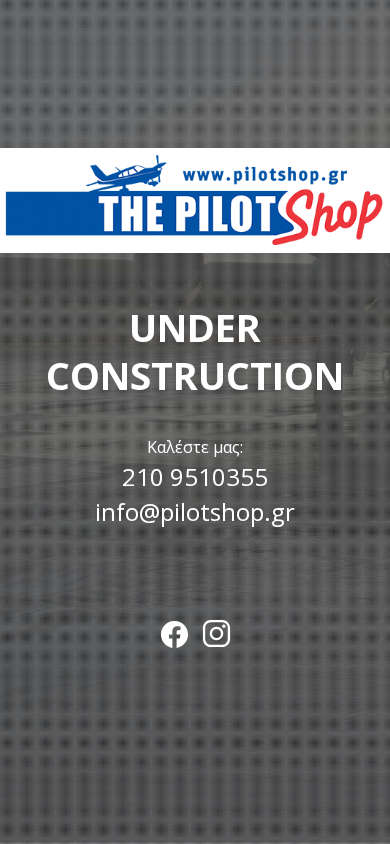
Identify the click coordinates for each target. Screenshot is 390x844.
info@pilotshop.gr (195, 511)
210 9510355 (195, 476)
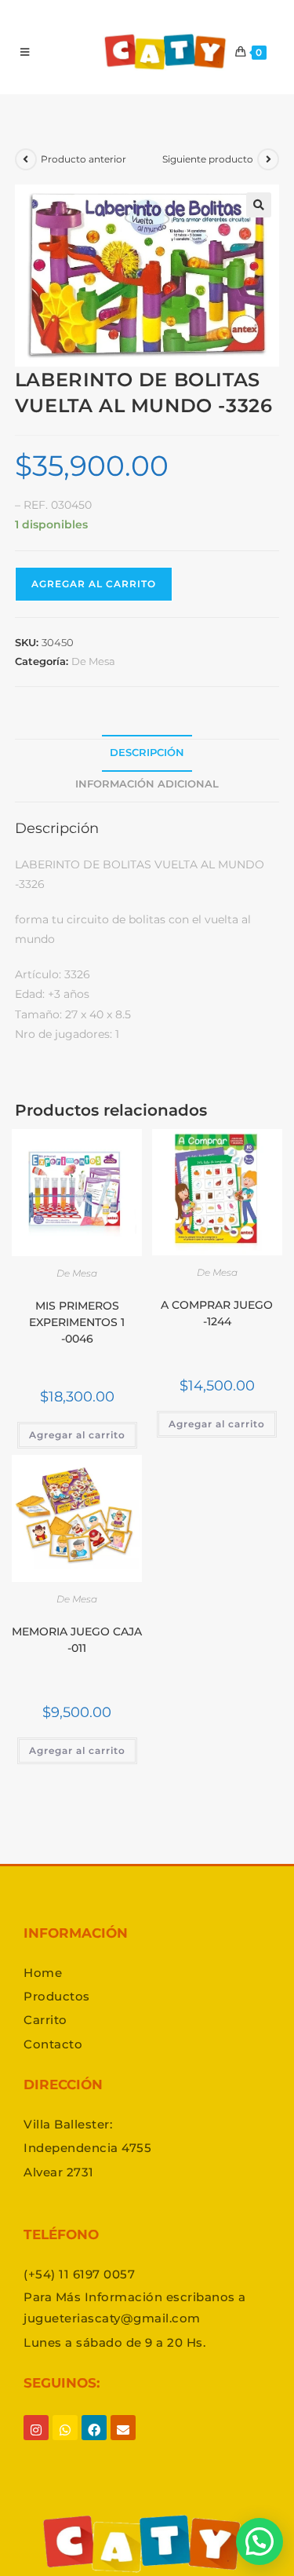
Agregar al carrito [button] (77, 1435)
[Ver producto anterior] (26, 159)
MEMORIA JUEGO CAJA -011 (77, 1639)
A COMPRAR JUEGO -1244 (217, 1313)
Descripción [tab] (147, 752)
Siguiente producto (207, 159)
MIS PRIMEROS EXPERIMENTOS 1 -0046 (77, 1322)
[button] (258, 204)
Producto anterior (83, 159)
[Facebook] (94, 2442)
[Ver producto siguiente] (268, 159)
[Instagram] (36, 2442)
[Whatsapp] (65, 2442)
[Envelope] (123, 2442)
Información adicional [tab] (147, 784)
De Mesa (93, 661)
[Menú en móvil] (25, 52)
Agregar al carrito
------------------------------------------------------------
PROMPT — Starting at the line that contains "[Ver producto siguiente] (268, 159)", copy each line exactly through the end of the listing above. Include that first line and the last one, and add nothing.

ANSWER TO THIS EXERCISE —
[Ver producto siguiente] (268, 159)
[Instagram] (36, 2442)
[Whatsapp] (65, 2442)
[Envelope] (123, 2442)
Información adicional [tab] (147, 784)
De Mesa (93, 661)
[Menú en móvil] (25, 52)
Agregar al carrito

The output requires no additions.